Scenario	Root Cause	Fix
Seq Scan on large table	Missing index	`CREATE INDEX` on filter columns
Index not used	Function wrapping column	Functional index or rewrite predicate
Estimated ≠ Actual rows	Stale statistics	`ANALYZE table_name`
Sort “Batches: N” (N>1)	work_mem too low	`SET work_mem = '256MB'`
Slow JOIN	No index on join key	Add index on FK column
N+1 queries	Application-level loop	Rewrite as single JOIN
CTE not optimized well	Optimization fence (pre-PG12)	Use `NOT MATERIALIZED` or inline
Hash Join on tiny tables	Stats misleading optimizer	Run `ANALYZE`, adjust `statistics` target

What We Covered

We traveled the full arc from the GPS analogy through the four stages of query processing, decoded the two optimizer philosophies, learned to read execution plan trees, catalogued every major operator type, explored how statistics fuel the optimizer’s decisions, and practiced a complete optimization workflow end-to-end.

The recurring theme: the optimizer is a probabilistic reasoner working from imperfect statistics and a finite search budget.

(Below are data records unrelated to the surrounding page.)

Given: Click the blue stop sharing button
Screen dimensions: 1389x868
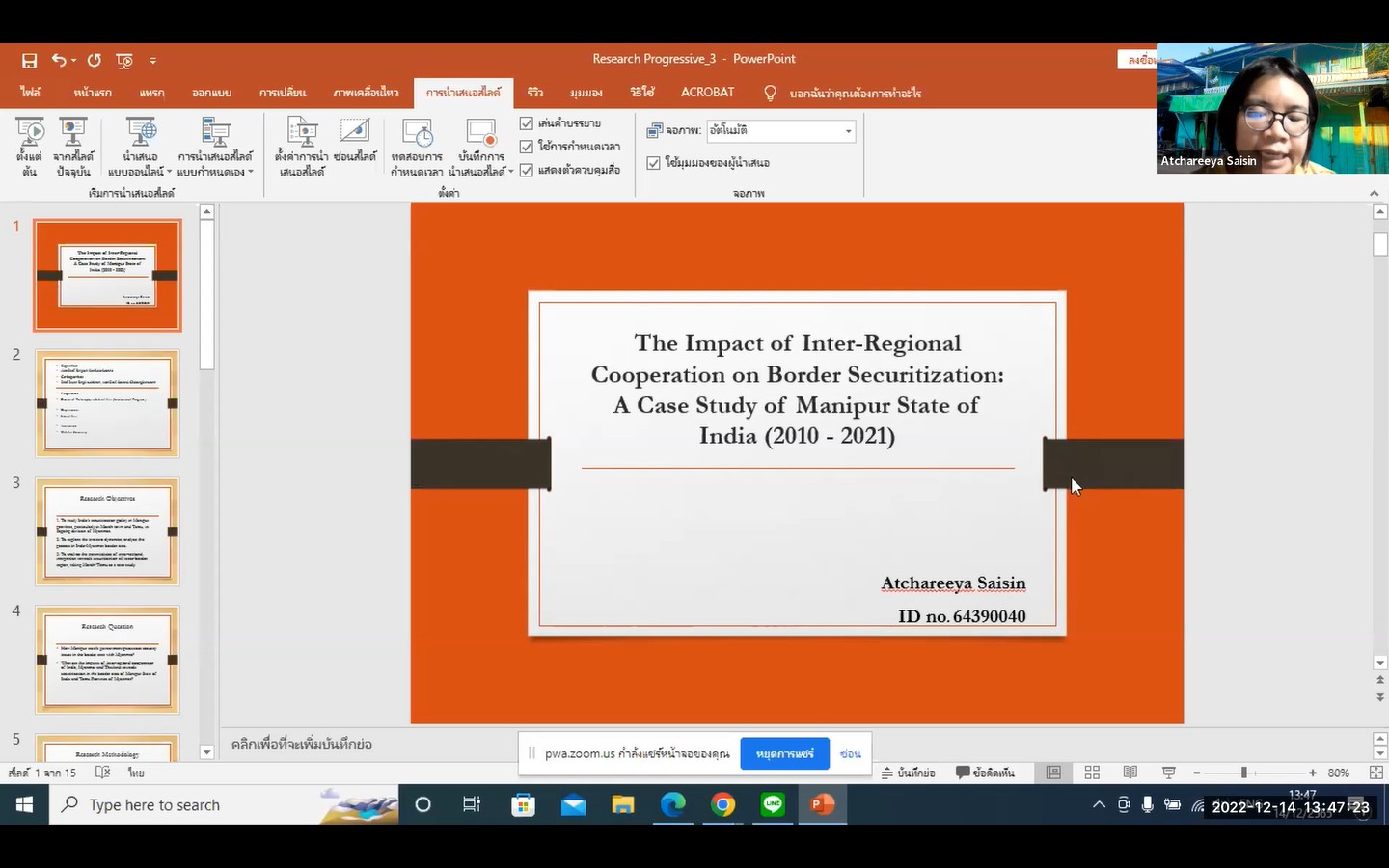Looking at the screenshot, I should click(x=784, y=753).
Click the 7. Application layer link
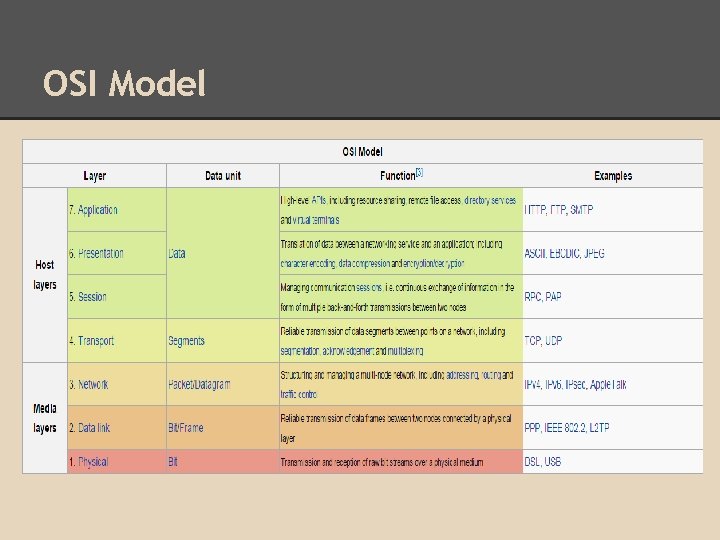This screenshot has width=720, height=540. click(x=93, y=210)
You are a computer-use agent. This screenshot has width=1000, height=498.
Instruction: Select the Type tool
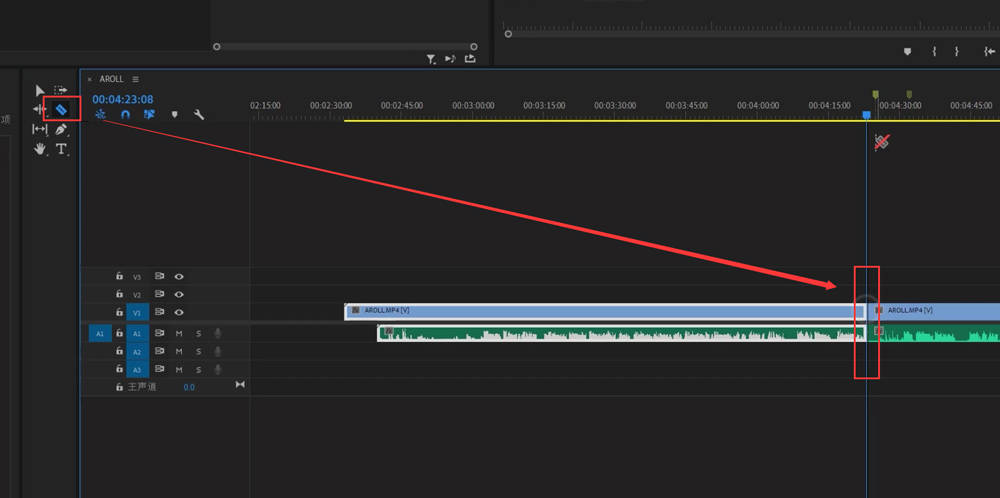tap(61, 149)
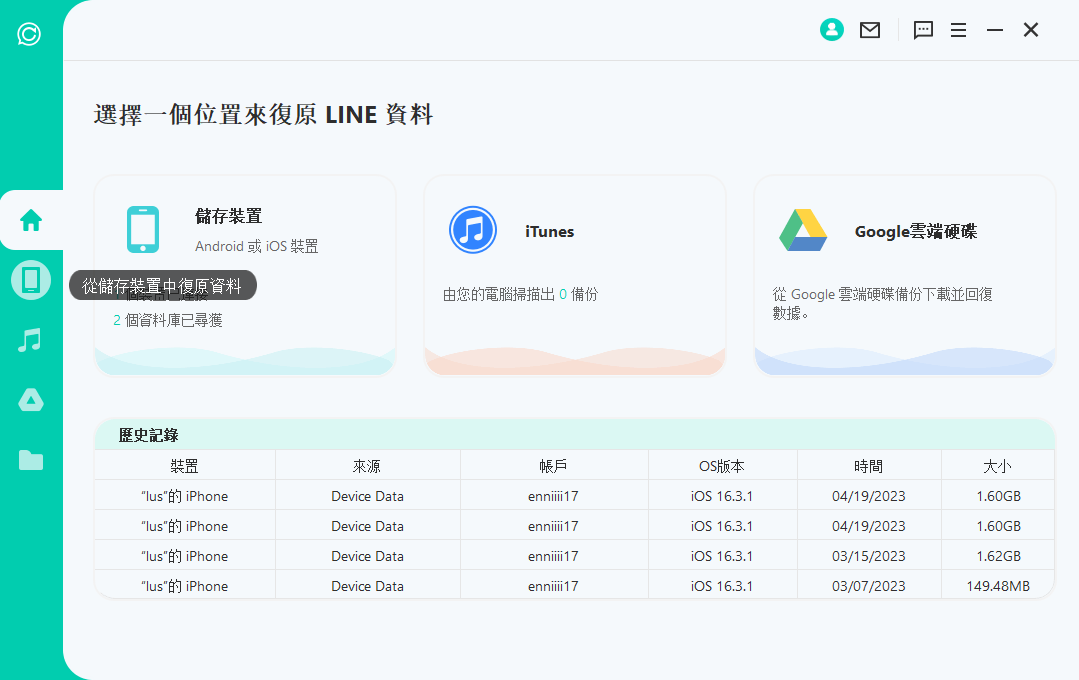Screen dimensions: 1079x680
Task: Click the 裝置 column header
Action: coord(184,466)
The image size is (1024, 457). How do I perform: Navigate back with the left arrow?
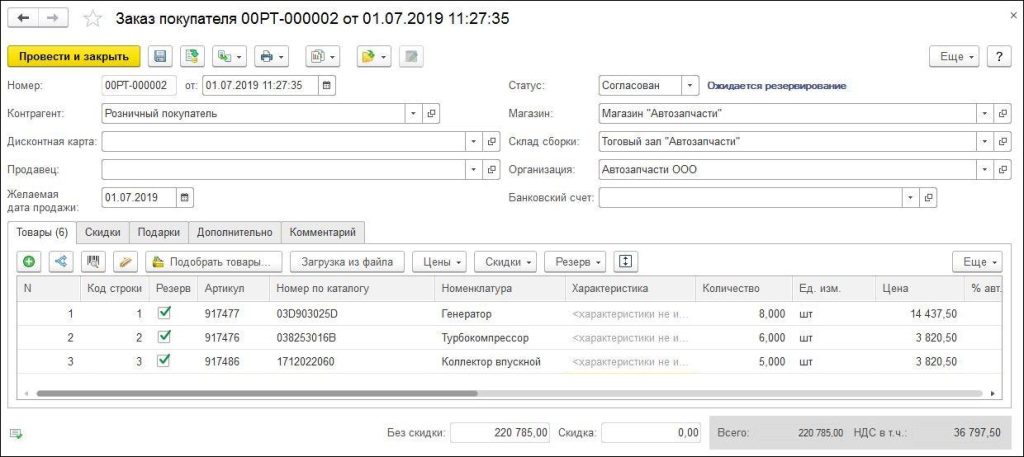pyautogui.click(x=24, y=19)
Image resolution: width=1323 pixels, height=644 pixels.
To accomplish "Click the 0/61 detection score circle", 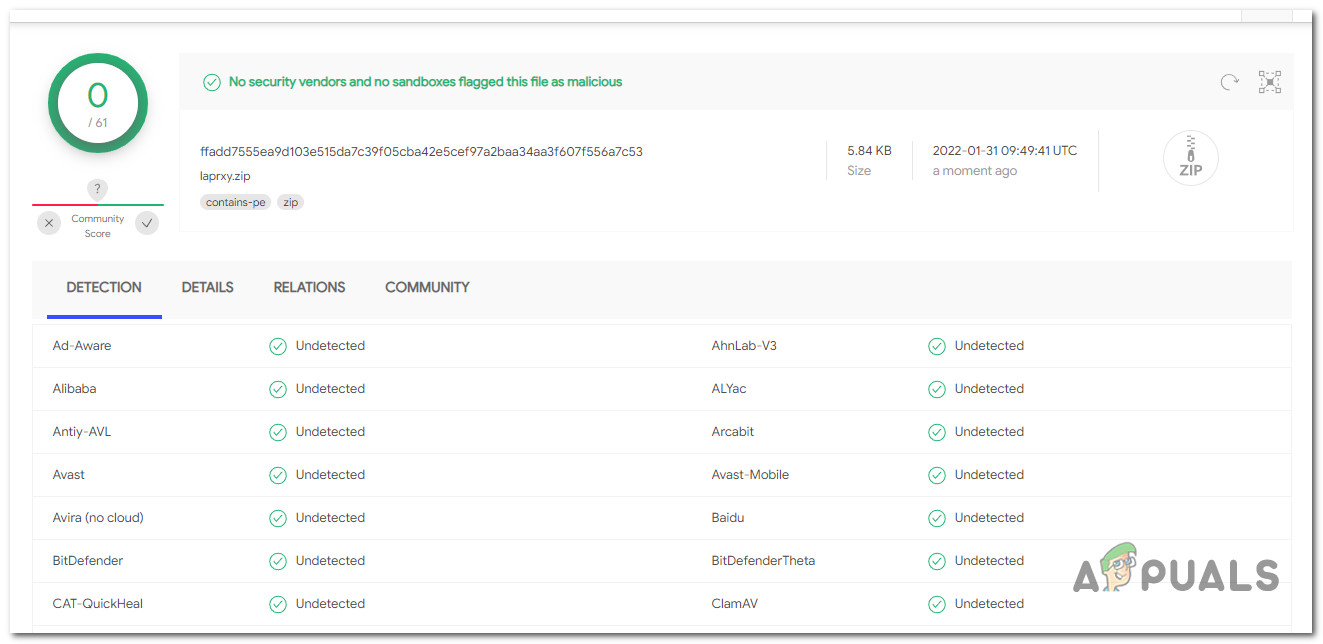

Your job as an engineer is not to fight it — it’s to give it better information (statistics, indexes, schema design) so it can make better decisions automatically.

Interview Mindset: When asked about query performance, always follow the evidence: get the plan first, then diagnose, then fix. Never guess and add indexes blindly. The execution plan is the ground truth.